------ Document excerpt
Who won the BBC general election TV debate? Our writers give their verdicts (2024)

The BBC election debate featured a wider range of opinions than ITV’s version earlier this week, with seven parties represented. Angela Rayner, Labour’s deputy leader, and Penny Mordaunt, Leader of the Commons, stood in for their seniors in the two main parties. Nigel Farage featured for the first time as leader of Reform UK. And the smaller parties, including the SNP, Liberal Democrats, Greens and Plaid Cymru, had a podium too.

Here, our writers give their verdicts on who performed best. Sherelle Jacobs argues that Farage is making the Tories look irrelevant, while Tom Harris contends that the nationalist leaders outshone their less confident counterparts.

With the Tory party having so stunningly blown itself up a mere two weeks into the election campaign, this was Nigel Farage’s chance to prove to the nation that he is not just a political wrecker (clearly the Conservatives are quite capable of destroying themselves unassisted) but a contender. That is, the leader of a party capable of not just capturing the people’s mood but its imagination; a party that could not just win millions of votes but scores of seats and, if the polls are to be believed, overtake the Tories as the preferred party of Right.

In this mission, Nigel Farage may just have made real inroads. Tory HQ is already in meltdown following the D-Day debacle. After tonight’s debate all hope of clawing back some positive momentum into the weekend has been reduced to ashes.

Defence was supposed to be the strongest pillar of the Tory election campaign, with the party of patriotism pledging to bring back National Service, and seeding doubt in voters’ minds about whether anti-nuclear Labour is a gift to Putin. And yet before our eyes, it crumbled. Penny Mordaunt was forced onto the defensive, her trademark poise cracking with mortification as she was forced to apologise on behalf of the Prime Minister over his D-Day blunder. Farage did not pull any punches, claiming that the Prime Minister revealed today that he is “disconnected” from the British people, and does not share in its “instincts”. Ouch.

Mordaunt is widely regarded as a champion performer in the Commons, but in the media moshpit tonight she struggled. Usually, her soft self-assurance makes people instantly warm to her, but tonight she had a robotic edge. In the end her convoluted, corporate soliloquies were drowned out by Farage’s trademark staccato rhythm, his populist bid to deliver plain, stark common sense.

She missed opportunities to pick at the weaknesses of her opponents; it was up to the SNP’s Stephen Flynn to, with forensic elegance, demolish Labour’s NHS costings. Nor did she interrogate Farage about the viability of his plan to slash net migration to zero, presenting the Tory strategy as the best way to bring immigration down without harming the economy. There was much speculation that Mordaunt would struggle to get the Tory message on taxation out because she would face a firing squad on all sides. In fact, as Nigel Farage gloried in being attacked by his sparring partners, what was striking was how, in the heat of debate over the existential challenges facing this country, the Tories faded into irrelevance.

The nightmare scenario for the Tories is that, in the eyes of undecided voters, Reform starts to look like a Right-wing party in waiting rather than a mere protest movement. With Farage cutting a lonely yet confident figure as he heretically suggested that the NHS needs a new funding model, and put forward radical plans to overhaul the army in this new geopolitical dark age, there is a real risk that many voters tuning in will start to think so

If Tuesday’s debate between the two main party leaders generated more heat than light, tonight’s seven-way debate proved that more is less.
------------
◆ **Task requirements**:
(1) In the BBC debate verdicts, reproduce the stretch from "The BBC election" through "less confident counterparts.", substituting "lectern" for "podium".
(2) According to the BBC debate verdicts, whose NHS costings did the SNP's Stephen Flynn demolish?
------ Given data
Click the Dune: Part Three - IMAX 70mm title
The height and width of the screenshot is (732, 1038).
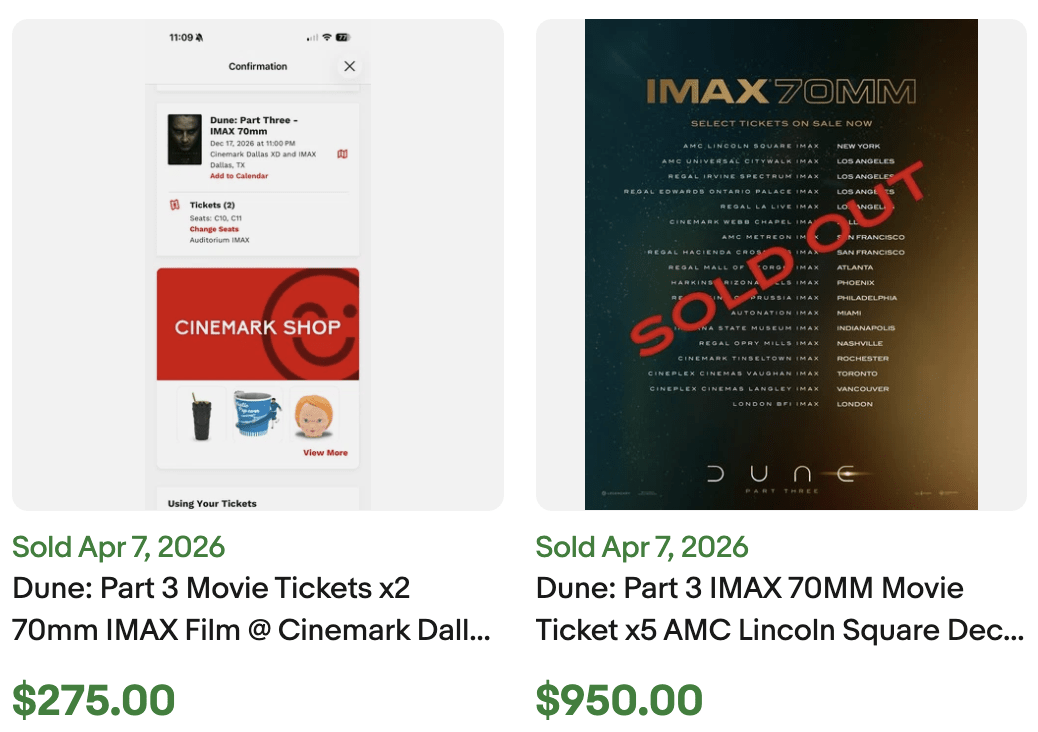pyautogui.click(x=254, y=125)
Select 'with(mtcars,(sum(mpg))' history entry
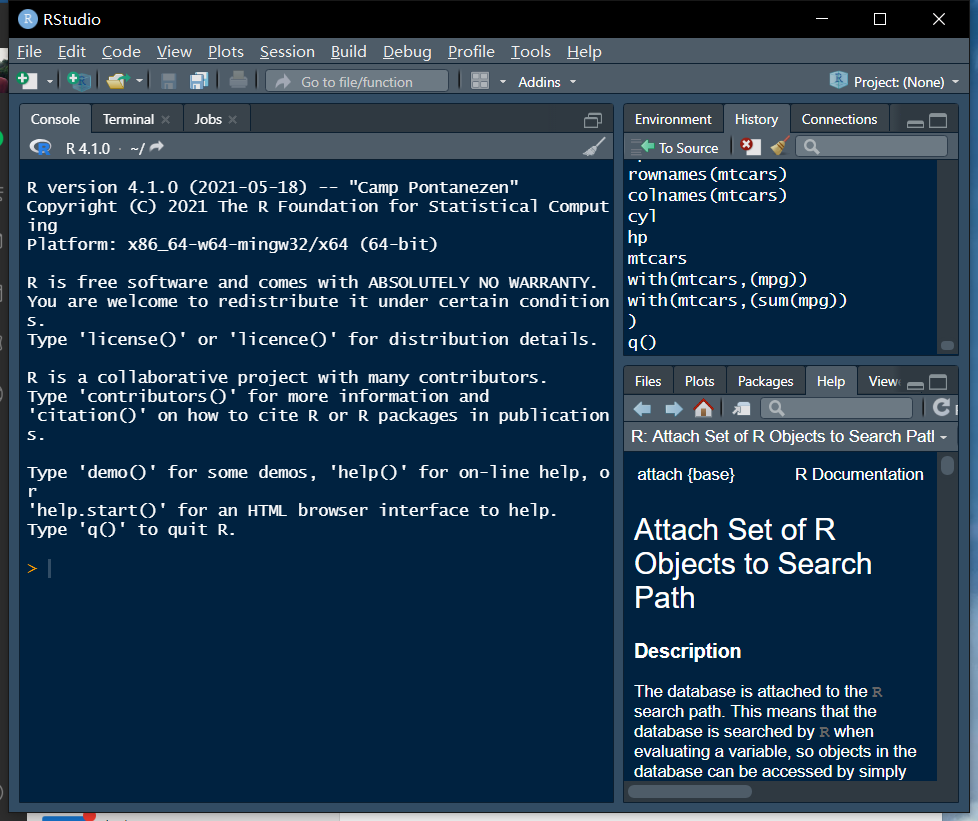Viewport: 978px width, 821px height. point(737,300)
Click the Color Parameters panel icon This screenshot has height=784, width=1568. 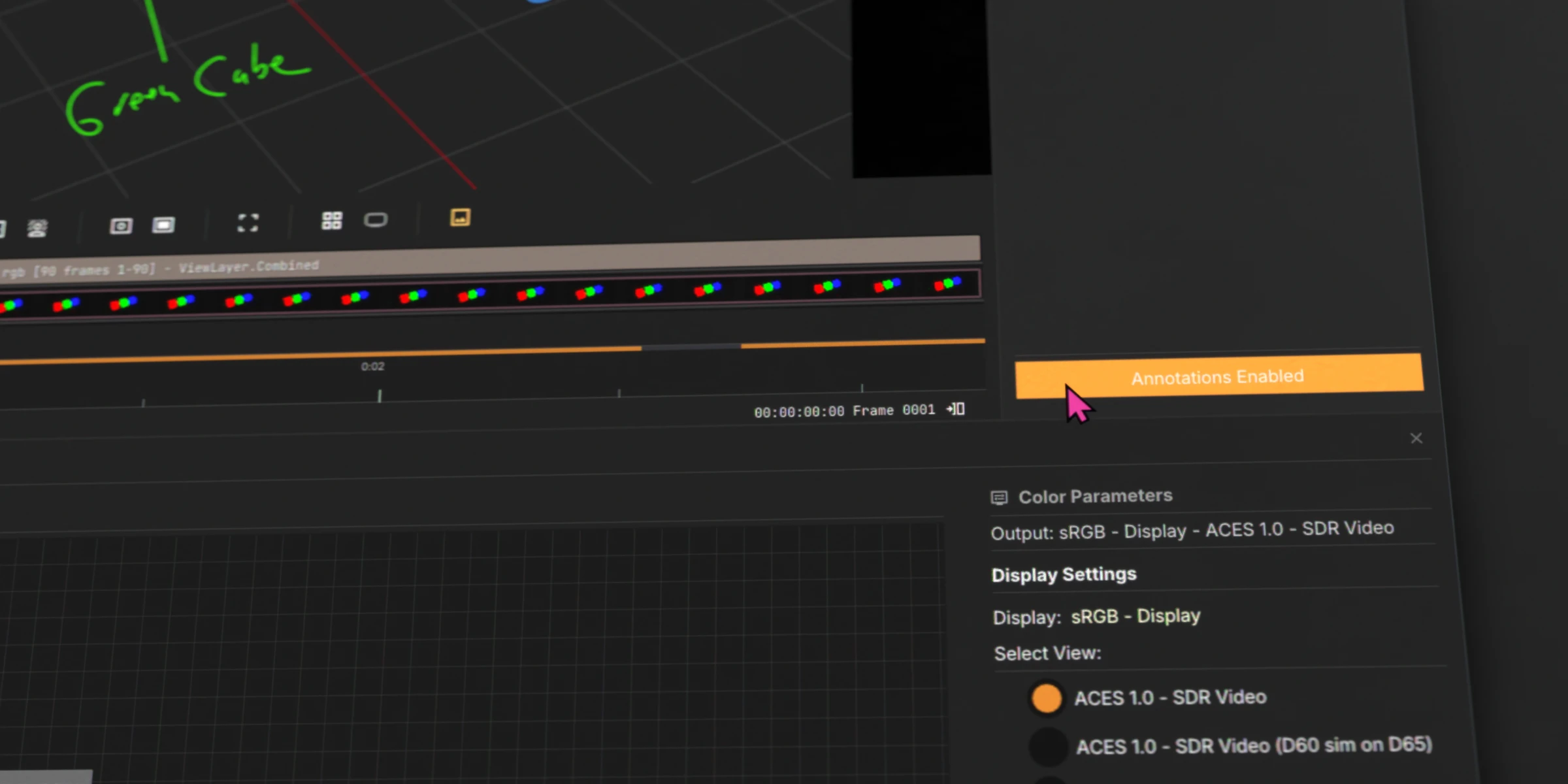(x=999, y=497)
------------
◆ **Solution set**:
(1)
The BBC election debate featured a wider range of opinions than ITV’s version earlier this week, with seven parties represented. Angela Rayner, Labour’s deputy leader, and Penny Mordaunt, Leader of the Commons, stood in for their seniors in the two main parties. Nigel Farage featured for the first time as leader of Reform UK. And the smaller parties, including the SNP, Liberal Democrats, Greens and Plaid Cymru, had a lectern too.

Here, our writers give their verdicts on who performed best. Sherelle Jacobs argues that Farage is making the Tories look irrelevant, while Tom Harris contends that the nationalist leaders outshone their less confident counterparts.

(2) Labour's NHS costings.